Thursday, November 22, 2012

The Truth About Thanksgiving

Happy Thanksgiving all!
What a fun holiday to get together with family and get in the Christmas mood as we gleefully commit the sin of gluttony, all while reciting our many blessings!
That sounds sarcastic, but in reality it is in accurate description of Thanksgiving and it sounds pretty awesome to me!
As I write this, Eli and I are noshing on donuts and cider and watching the parade, which features a huge Sponge Bob balloon looking like it is suffering from polio.  Hmm...

Anyhow, I enjoy celebrating Thanksgiving and all it entails, but it has always bothered me how the joyfully ignorant tell their kids "This was the day when the pilgrims and the Indians sat down and ate together!!!"
Ugh.
On the same subject, when we received our voter pamphlets this year, one of Utah's amendments was regarding setting aside part of tax money to go toward what they called "an Indian trust fund."
Really?! We sending money over to them peeps in India now??!
Keep in mind that was from a federal political document. What. The. F*ck.  Yes, I'm sending them a strongly worded letter.

People have been terrible about that lately (and always, lets be honest).
They ain't Indians, America! They're Native Americans, cos they were here before us.  No offense.

And on Thanksgiving, many Native Americans on the East Coast celebrate too.
But for them it isn't about Butterball turkeys and spiked cider--it is a day of mourning.
Because the pilgrims destroyed their way of life.

Nearly 90% of coastal New England Native Americans were killed in the early years of settlement, from smallpox mainly, and the settlers were more than willing to take their land off their hands.

Some historians also argue that the picture we paint of the natives and pilgrims sitting down at the table together, after sharing their mutual culinary beliefs, is an illusion as well, instead arguing that after pilfering native crops on several occasions, the pilgrims saw the natives celebrating their harvest and crashed their party.

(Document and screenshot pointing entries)
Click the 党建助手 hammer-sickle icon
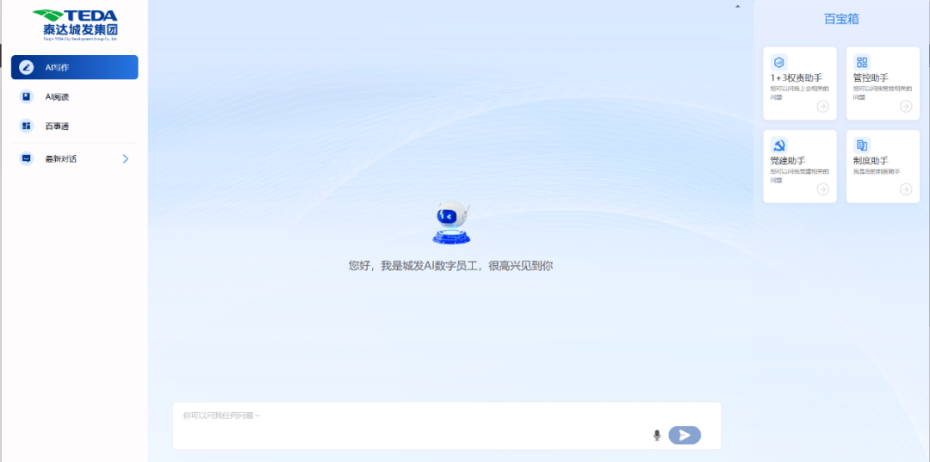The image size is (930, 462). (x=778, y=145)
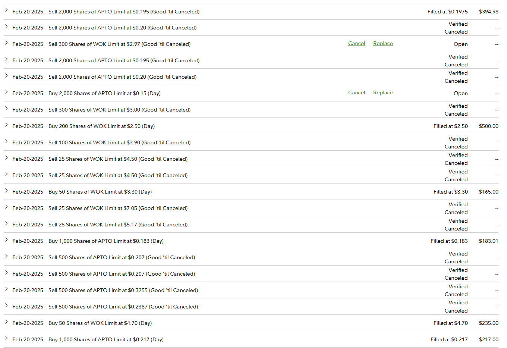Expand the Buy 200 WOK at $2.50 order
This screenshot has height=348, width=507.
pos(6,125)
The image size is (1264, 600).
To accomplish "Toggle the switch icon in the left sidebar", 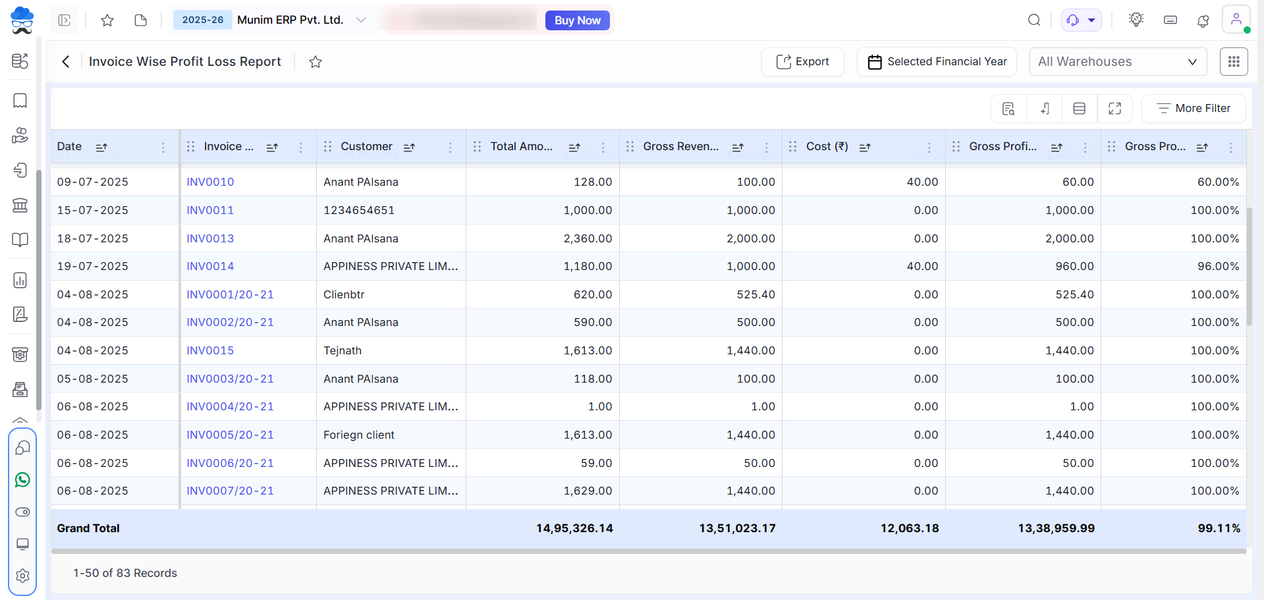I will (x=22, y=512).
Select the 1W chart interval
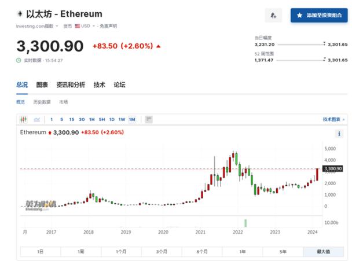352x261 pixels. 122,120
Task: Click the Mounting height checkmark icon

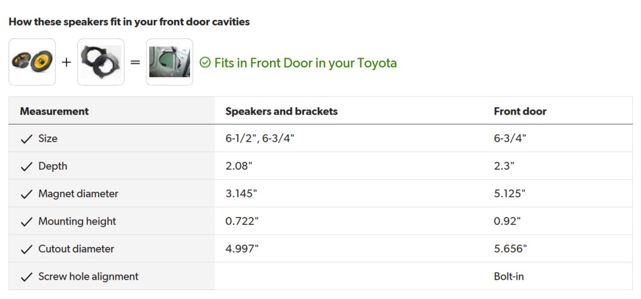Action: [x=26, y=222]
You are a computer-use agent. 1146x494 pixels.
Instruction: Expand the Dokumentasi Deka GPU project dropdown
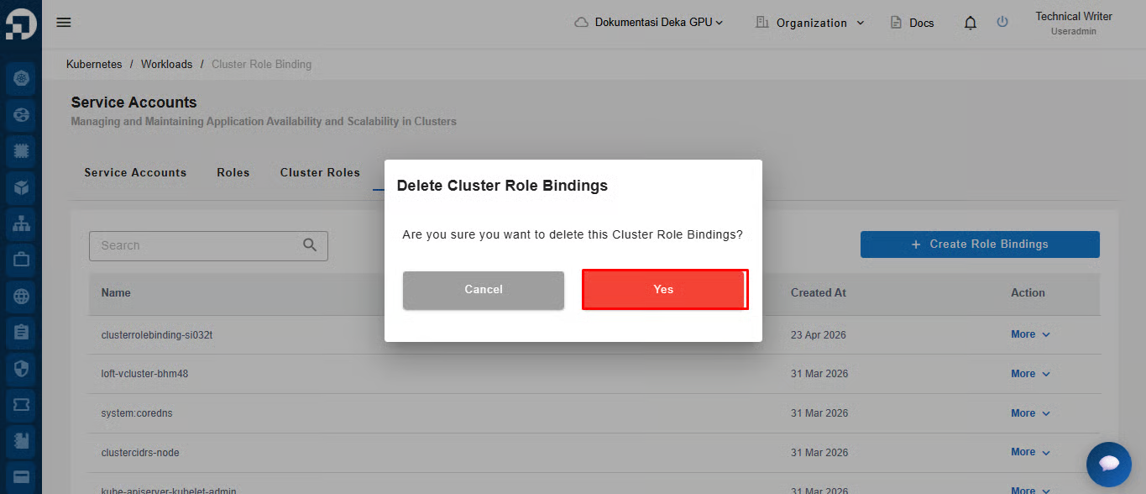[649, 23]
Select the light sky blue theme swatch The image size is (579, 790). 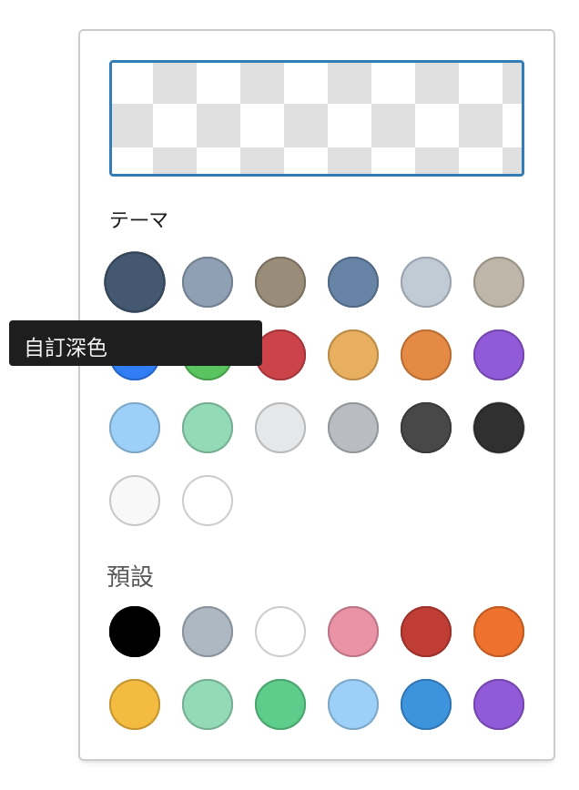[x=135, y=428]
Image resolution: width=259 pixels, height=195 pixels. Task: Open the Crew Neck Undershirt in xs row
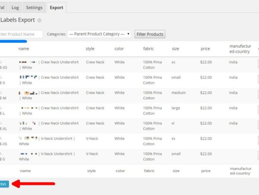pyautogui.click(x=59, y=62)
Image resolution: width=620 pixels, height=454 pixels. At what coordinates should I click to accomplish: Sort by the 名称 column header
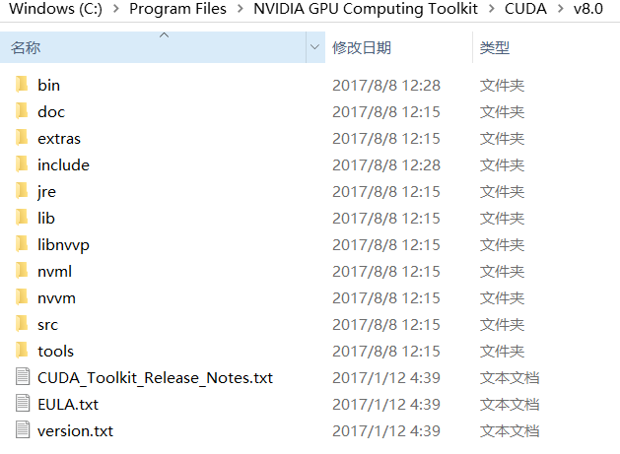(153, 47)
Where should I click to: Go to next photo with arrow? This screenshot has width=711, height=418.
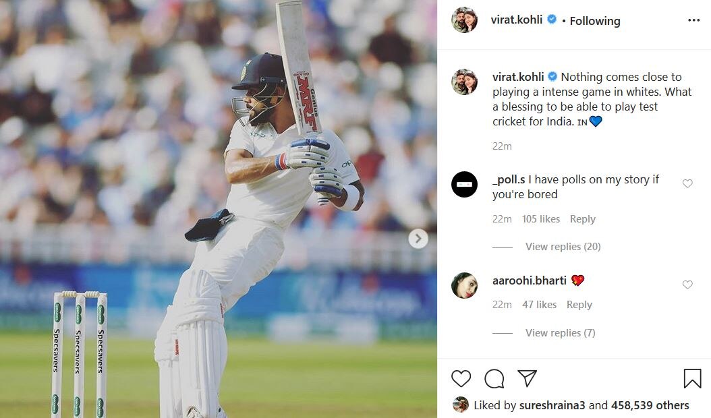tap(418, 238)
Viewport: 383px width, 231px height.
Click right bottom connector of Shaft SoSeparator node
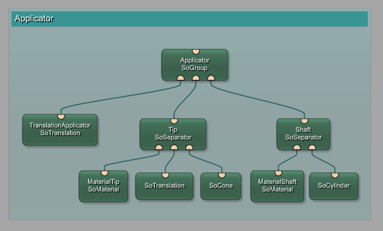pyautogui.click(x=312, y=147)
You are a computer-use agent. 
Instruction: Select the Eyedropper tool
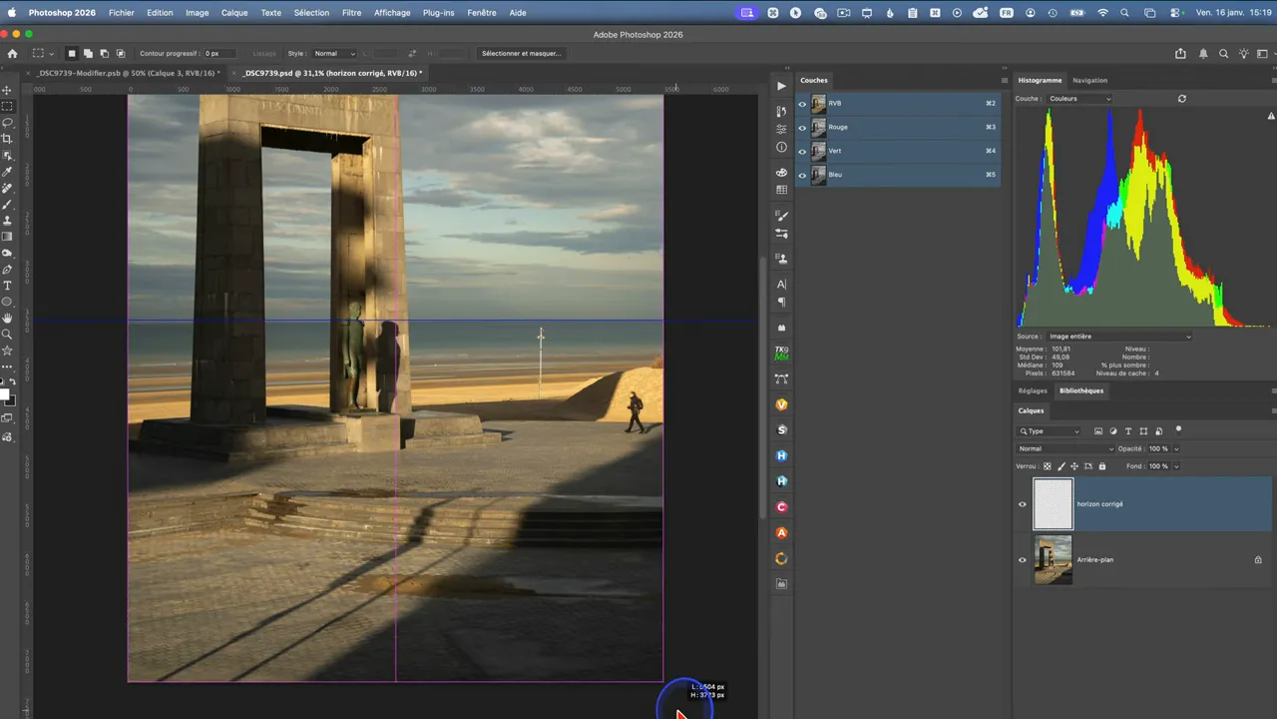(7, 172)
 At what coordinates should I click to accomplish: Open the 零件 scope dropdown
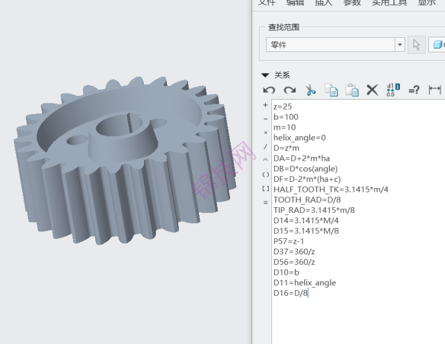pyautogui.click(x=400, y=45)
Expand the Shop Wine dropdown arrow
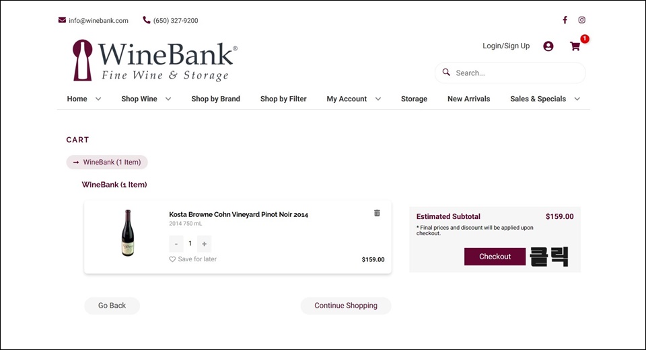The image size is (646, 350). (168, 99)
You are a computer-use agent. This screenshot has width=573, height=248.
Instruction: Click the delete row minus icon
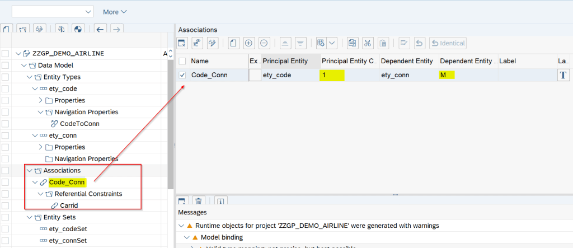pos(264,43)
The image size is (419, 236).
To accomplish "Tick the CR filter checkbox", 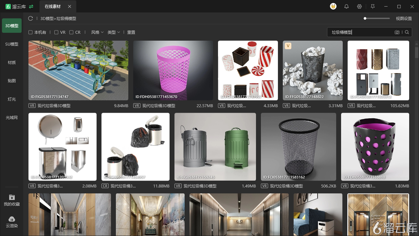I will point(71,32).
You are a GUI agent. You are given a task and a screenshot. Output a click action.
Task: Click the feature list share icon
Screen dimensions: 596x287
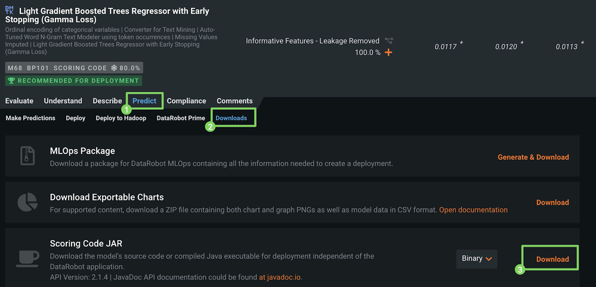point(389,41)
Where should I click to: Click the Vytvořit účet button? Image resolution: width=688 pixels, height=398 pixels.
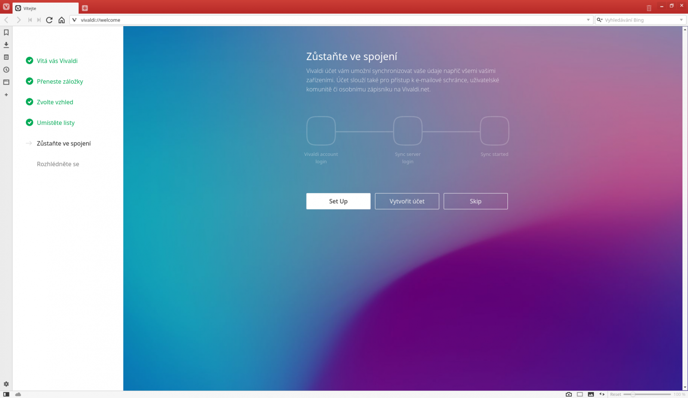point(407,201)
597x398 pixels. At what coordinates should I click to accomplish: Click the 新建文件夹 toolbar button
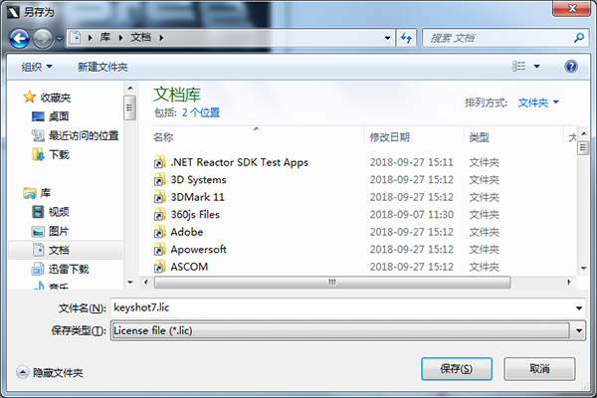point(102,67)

→ **WORK TO COMPLETE**
Continue the blog post about Thanksgiving above, picking up after its final sentence.

→ **TASK RESPONSE**
What happened in what is now Mystic, Connecticut, validates this theory.
The Pequot tribe was having their annual Green Corn Festival and some crack ass crazy Puritans stormed in and shot them, clubbed them, and burned them to death - - more than 700 Native Americans, woman and children included.
Apparently Massachusetts Bay Governor Winthrop proclaimed this a "day of Thanksgiving" in 1637, thanking God for giving the settlers strength over the heathen natives.


When you compare that to the revisionist history that is pleasantly taught in schools today, it makes you shudder a bit.  I know I always have to bite my tongue when my nephews and niece come home from school with construction paper Native American headdresses and crayon scrawls of pilgrims, and members of both cultures holding hands. Oh, our Mandatory Miseducation...

 I know we can't tell kids "Our ancestors slaughtered the Native Americans, buddy! More than 10 million natives were slaughtered in the name of colonial progress and religion! Let me tell you how it really happened..."  but we do need to provide different versions of history and elucidate the truth as they get older, because we're just creating new generations of ignorant Americans--the same kind that think the reason we're at odds with the Middle East is because they're jealous of our democracy.

We can still teach them about Squanto instructing pilgrims on planting squash and that in some villages there was friendship between natives and the new settlers, but we need to balance those accounts with the more disturbing side of history (every part of history has a disturbing side! And it is usually more interesting!). Just "Google" anything related to "truth about Thanksgiving" or "Thanksgiving revisionist history" to educate yourself.  Lies My Teacher Told Me is also a fun resource.

So, on this Thanksgiving, please remember your American history.
Be thankful that information is available to give us the truth and that you have the right to believe what you choose.  Be thankful that you can be with your family and feast on turkey with cranberry relish.  Be thankful for polio Sponge Bob and American capitalism and the commercialism of Christmas (I guess it means the economy is coming back).  Be thankful for elves dancing Gangnam Style.
And be thankful for the wonderful diversity of the world, and our country.

AND DON'T CALL THEM INDIANS.
Please forgive my history nerd cynicism, and truly enjoy the holiday.

Happy Thanksgiving!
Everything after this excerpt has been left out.